● Given problem 1
Copy the part of the passage on m-terphenyl ligands that opens with the words "However, less work" and closes with "their metal complexes.".

● Source extract

The development of sterically demanding ligand systems has become a central research theme for the stabilisation of low-coordinate metal complexes. One important example is the m-terphenyl ligand, which has been repeatedly utilised in the isolation of low-coordinate main group and transition metal complexes.^1–6 Although a plethora of m-terphenyl frameworks have been designed, most studies have been structurally focused, aimed at investigating the effects of steric bulk on the geometries, bonding modes, and reactivities of the resulting compounds.^7–18

For instance, the solid state structures observed for a series of m-terphenyl lithium complexes vary depending on the steric demands of the flanking ortho-aryl substituents.^19,20 Increasing the steric bulk of 2,6-Ar₂C₆H₃Li alters its aggregation state from a dimer,¹⁹ to a more crowded dimer featuring η⁶-arene coordination of the flanking aryl groups,²⁰ to a monomer stabilised by a coordinated molecule of benzene,²⁰ for Ar = Mes (2,4,6-Me₃C₆H₂), Dipp (2,6-i-Pr₂C₆H₃) and Tripp (2,4,6-i-Pr₃C₆H₂) respectively.^5,6

However, less work has been reported on varying the electronic effects of these m-terphenyl systems, with studies limited mainly to a handful of main group complexes^21–25 and the quintuply-bonded Cr–Cr dimer [(2,6-Dipp₂-4-R-C₆H₂)Cr]₂ (R = H, SiMe₃, OMe, F).²⁶ Even their lithium precursors, while structurally characterised, have not been studied from an electronic viewpoint. Therefore, it is the objective of this research to develop a toolbox of m-terphenyl ligands featuring a range of para-substituents (R) to investigate the electronic effects of substitution upon their metal complexes.

To this end, a series of para-substituted m-terphenyl lithium complexes [R–Ar^#–Li]₂ (R–Ar^# = 2,6-{2,6-Xyl}₂-4-R-C₆H₂; R = t-Bu, SiMe₃, Cl, CF₃; 2,6-Xyl = 2,6-Me₂C₆H₃) are reported, and discussed alongside the previously published unsubstituted analogue [H–Ar^#–Li]₂.²⁷ The geometric and electronic structures of these compounds are elucidated through X-ray crystallographic and NMR spectroscopic studies, respectively. Specifically, ⁷Li NMR spectroscopy is employed to assess the electronic effects directly at the metal centre, with two-dimensional ⁷Li–¹H heteronuclear Overhauser spectroscopy (HOESY) measurements demonstrating the presence of through-space ⁷Li⋯¹H interactions. Computational modelling with density functional theory (DFT) is also employed to help rationalise the observed trends in NMR parameters across the series.

Item position records
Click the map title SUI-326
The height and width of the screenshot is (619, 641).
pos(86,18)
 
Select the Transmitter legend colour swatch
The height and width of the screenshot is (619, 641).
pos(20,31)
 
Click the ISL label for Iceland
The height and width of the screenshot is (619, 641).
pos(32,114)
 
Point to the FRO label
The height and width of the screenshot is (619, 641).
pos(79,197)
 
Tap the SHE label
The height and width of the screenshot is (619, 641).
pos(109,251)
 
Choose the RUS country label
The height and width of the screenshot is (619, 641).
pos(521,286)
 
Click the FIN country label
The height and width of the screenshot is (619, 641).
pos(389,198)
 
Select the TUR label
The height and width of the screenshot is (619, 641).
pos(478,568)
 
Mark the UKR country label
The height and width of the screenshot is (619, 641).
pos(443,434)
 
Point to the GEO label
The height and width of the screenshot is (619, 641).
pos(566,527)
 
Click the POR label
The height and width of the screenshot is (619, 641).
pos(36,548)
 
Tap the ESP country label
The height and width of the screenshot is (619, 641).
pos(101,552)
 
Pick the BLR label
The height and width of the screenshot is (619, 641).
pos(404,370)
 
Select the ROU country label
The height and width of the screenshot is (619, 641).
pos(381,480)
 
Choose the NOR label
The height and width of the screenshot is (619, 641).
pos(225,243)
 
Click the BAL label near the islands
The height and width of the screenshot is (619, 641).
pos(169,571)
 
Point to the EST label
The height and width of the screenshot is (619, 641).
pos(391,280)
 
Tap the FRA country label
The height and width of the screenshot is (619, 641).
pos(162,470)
==
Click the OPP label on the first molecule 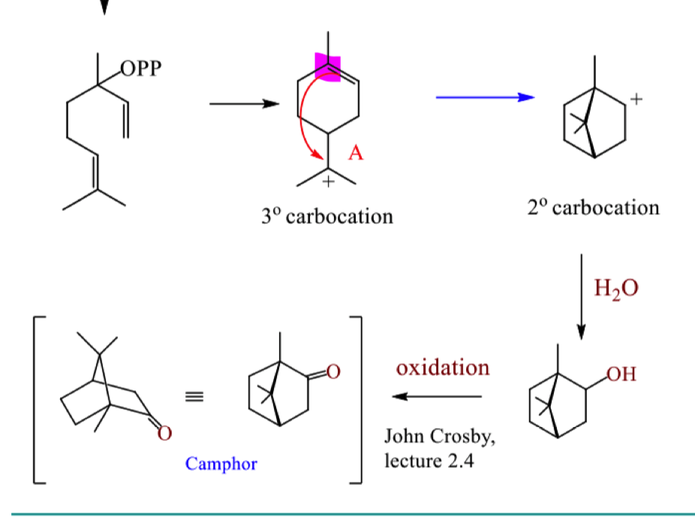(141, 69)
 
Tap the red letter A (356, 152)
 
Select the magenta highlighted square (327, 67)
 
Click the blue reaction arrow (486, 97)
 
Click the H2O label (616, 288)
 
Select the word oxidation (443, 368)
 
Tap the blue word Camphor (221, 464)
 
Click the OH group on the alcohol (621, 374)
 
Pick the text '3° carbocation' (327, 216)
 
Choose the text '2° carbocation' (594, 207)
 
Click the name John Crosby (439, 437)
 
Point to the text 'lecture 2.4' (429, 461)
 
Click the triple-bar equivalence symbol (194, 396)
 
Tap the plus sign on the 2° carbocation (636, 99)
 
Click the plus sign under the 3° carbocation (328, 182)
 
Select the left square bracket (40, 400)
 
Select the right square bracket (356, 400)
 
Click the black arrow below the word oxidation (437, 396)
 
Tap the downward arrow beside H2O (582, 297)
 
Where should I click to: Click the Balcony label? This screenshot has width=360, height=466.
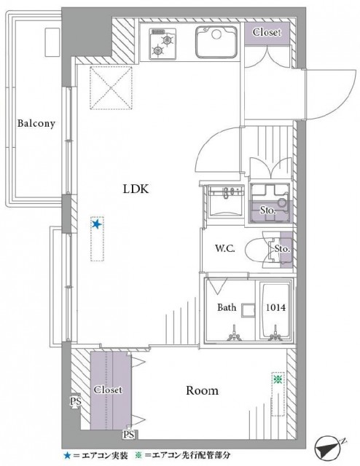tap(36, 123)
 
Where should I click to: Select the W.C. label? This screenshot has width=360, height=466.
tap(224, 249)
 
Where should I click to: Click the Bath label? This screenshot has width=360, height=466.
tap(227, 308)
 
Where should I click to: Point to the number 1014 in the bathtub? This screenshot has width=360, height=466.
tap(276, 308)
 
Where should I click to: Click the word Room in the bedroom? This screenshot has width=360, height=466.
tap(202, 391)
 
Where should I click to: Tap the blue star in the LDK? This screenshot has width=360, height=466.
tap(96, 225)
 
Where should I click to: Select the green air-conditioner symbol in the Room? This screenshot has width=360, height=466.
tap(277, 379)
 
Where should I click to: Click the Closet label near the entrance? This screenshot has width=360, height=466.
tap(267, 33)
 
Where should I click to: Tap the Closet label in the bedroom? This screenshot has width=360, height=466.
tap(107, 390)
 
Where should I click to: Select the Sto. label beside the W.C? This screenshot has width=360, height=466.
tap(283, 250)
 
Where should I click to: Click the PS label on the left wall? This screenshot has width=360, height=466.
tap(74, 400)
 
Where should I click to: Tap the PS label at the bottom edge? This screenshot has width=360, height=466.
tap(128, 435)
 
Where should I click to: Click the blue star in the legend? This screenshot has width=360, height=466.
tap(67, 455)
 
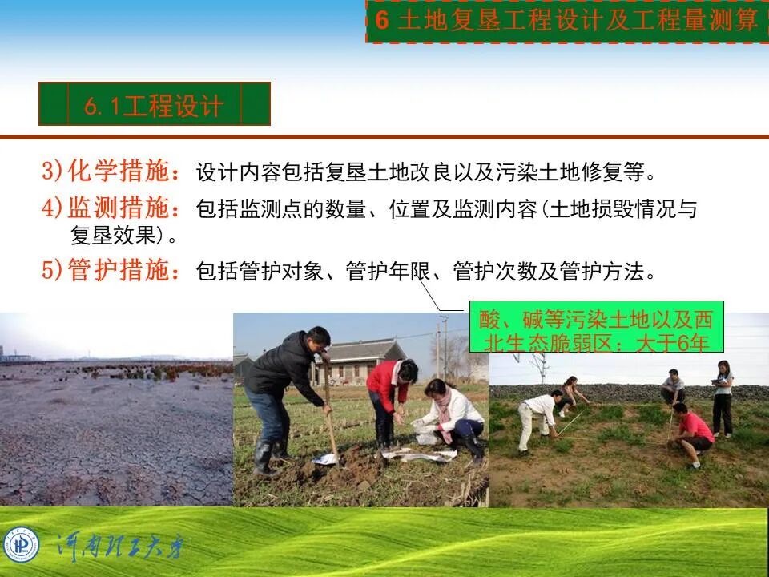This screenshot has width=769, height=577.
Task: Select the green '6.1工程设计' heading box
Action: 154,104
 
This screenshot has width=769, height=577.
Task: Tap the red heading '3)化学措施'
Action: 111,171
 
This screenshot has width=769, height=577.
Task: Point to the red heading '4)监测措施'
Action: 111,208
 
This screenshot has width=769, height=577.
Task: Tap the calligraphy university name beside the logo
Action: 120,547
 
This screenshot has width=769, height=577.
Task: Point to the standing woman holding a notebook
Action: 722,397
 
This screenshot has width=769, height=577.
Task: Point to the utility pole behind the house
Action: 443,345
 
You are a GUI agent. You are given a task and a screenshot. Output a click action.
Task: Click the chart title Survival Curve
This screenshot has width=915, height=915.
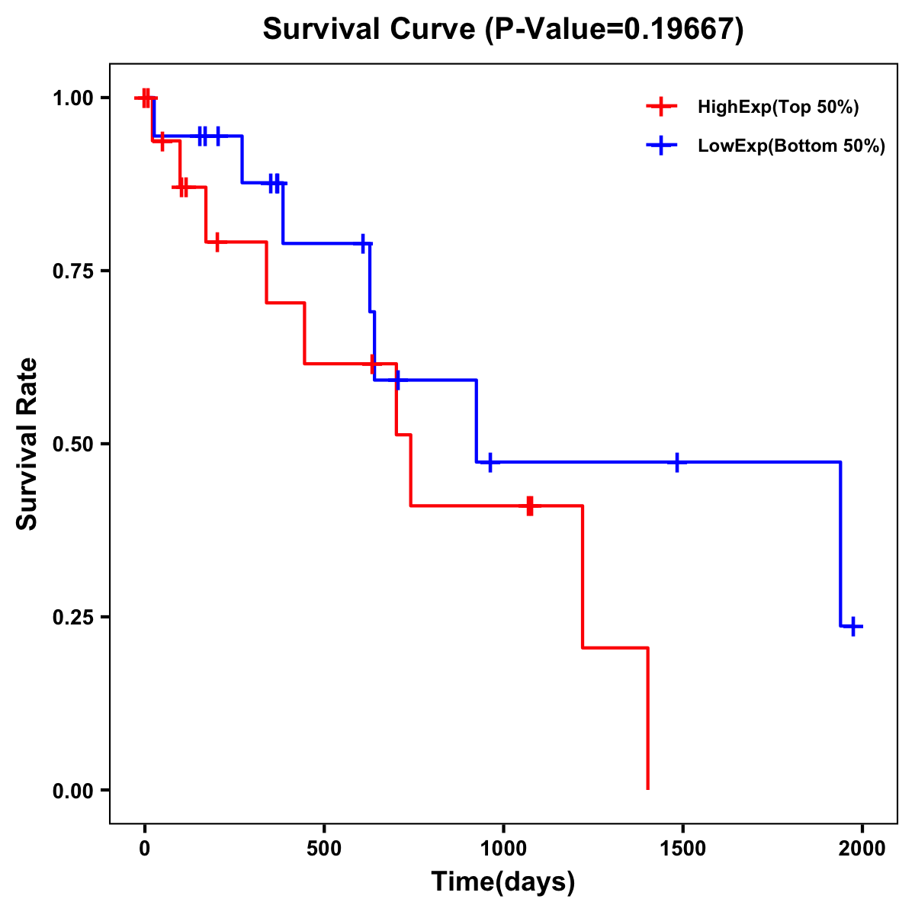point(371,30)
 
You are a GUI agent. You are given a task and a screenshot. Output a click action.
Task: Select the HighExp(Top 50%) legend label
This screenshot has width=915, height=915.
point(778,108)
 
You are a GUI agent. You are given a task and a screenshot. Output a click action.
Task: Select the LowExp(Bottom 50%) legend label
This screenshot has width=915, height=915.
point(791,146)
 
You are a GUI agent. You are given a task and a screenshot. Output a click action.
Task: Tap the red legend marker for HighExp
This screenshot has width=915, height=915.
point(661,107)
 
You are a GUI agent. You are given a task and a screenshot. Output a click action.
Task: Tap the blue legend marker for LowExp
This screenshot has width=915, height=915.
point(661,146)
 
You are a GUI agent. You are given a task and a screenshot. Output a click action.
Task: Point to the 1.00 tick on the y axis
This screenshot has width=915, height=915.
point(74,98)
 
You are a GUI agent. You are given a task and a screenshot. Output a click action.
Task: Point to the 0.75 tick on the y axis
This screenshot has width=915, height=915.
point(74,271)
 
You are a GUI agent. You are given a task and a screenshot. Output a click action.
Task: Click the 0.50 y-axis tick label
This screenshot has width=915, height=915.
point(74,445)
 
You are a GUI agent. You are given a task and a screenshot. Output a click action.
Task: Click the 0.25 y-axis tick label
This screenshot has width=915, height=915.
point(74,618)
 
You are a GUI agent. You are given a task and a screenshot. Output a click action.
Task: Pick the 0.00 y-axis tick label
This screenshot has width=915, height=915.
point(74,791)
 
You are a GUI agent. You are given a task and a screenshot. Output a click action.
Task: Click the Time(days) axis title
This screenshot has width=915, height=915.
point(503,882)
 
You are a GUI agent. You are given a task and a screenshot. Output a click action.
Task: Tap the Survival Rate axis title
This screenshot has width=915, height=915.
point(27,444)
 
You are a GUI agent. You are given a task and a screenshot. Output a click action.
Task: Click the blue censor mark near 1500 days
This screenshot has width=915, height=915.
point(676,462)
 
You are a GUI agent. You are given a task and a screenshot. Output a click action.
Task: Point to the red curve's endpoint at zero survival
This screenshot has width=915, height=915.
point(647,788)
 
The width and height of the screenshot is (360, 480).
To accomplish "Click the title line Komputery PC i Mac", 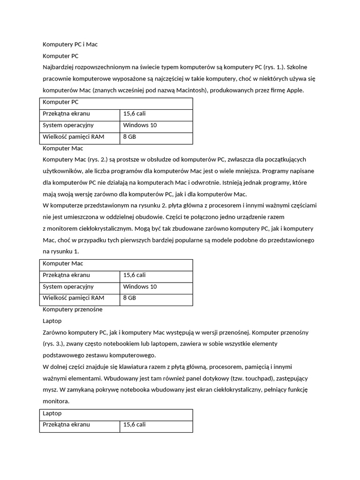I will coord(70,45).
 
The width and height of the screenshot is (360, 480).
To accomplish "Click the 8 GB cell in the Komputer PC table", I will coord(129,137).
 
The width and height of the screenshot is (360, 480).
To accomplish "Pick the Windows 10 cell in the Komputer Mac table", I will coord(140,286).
* * *
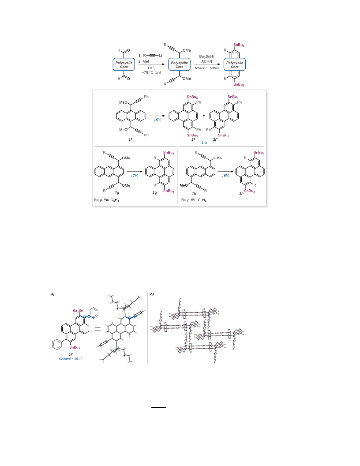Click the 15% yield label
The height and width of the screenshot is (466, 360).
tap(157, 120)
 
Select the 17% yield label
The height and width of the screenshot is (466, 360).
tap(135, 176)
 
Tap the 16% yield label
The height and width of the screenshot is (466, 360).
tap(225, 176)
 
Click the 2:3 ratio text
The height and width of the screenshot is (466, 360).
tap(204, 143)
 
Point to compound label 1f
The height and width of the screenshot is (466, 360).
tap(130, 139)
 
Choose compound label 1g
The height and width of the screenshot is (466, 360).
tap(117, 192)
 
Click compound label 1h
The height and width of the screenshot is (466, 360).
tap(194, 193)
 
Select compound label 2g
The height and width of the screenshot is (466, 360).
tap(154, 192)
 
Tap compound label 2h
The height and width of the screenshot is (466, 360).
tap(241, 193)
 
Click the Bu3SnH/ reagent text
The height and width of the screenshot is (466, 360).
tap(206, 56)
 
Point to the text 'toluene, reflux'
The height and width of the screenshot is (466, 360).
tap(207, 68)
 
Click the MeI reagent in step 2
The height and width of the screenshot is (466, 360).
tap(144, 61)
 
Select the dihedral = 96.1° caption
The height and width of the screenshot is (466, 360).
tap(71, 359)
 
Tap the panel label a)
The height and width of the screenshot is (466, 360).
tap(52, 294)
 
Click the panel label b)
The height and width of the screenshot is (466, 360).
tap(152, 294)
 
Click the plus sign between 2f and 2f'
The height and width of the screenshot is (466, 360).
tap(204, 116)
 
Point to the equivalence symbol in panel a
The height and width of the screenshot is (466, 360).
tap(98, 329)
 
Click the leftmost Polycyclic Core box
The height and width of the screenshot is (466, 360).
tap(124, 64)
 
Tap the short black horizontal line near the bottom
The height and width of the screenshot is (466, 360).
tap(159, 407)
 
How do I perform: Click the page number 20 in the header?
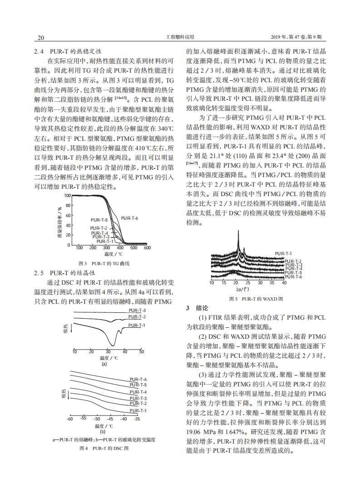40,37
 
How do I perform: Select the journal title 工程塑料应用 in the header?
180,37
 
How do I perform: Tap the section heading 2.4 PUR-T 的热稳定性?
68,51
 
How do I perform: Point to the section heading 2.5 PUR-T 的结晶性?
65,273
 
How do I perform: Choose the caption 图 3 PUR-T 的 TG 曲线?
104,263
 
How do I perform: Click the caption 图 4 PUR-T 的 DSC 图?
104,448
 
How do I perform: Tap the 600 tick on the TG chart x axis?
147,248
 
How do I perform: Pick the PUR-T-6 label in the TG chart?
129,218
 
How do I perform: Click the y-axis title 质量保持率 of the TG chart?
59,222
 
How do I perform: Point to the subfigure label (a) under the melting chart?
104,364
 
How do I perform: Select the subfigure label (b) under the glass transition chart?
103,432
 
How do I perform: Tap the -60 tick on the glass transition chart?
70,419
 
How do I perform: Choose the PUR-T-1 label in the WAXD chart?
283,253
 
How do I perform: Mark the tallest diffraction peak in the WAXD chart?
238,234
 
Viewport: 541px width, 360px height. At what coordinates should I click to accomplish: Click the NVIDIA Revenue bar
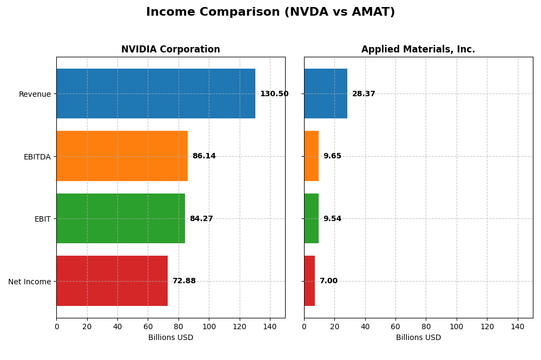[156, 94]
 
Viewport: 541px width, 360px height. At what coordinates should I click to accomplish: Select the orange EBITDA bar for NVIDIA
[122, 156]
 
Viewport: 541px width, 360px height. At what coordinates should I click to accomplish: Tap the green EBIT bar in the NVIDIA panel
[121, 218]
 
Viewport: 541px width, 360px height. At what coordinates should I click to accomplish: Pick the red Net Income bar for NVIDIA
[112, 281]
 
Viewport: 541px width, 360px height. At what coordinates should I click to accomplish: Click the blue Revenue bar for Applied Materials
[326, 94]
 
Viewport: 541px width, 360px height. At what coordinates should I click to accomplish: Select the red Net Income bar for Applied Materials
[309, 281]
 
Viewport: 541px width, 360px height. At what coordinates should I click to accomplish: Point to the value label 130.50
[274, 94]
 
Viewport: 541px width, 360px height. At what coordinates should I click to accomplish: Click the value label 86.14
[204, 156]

● Given problem 2
Repeat the part of the records that opens with the line containing "Click the Bu3SnH/ reagent text" and closes with the line containing "tap(144, 61)", reproducing those lines word for word.

● Right answer 1
However, less work has been reported on varying the electronic effects of these m-terphenyl systems, with studies limited mainly to a handful of main group complexes^21–25 and the quintuply-bonded Cr–Cr dimer [(2,6-Dipp₂-4-R-C₆H₂)Cr]₂ (R = H, SiMe₃, OMe, F).²⁶ Even their lithium precursors, while structurally characterised, have not been studied from an electronic viewpoint. Therefore, it is the objective of this research to develop a toolbox of m-terphenyl ligands featuring a range of para-substituents (R) to investigate the electronic effects of substitution upon their metal complexes.

● Right answer 2
Click the Bu3SnH/ reagent text
The height and width of the screenshot is (466, 360).
tap(206, 56)
 
Point to the text 'toluene, reflux'
The height and width of the screenshot is (466, 360).
tap(207, 68)
 
Click the MeI reagent in step 2
The height and width of the screenshot is (466, 360).
tap(144, 61)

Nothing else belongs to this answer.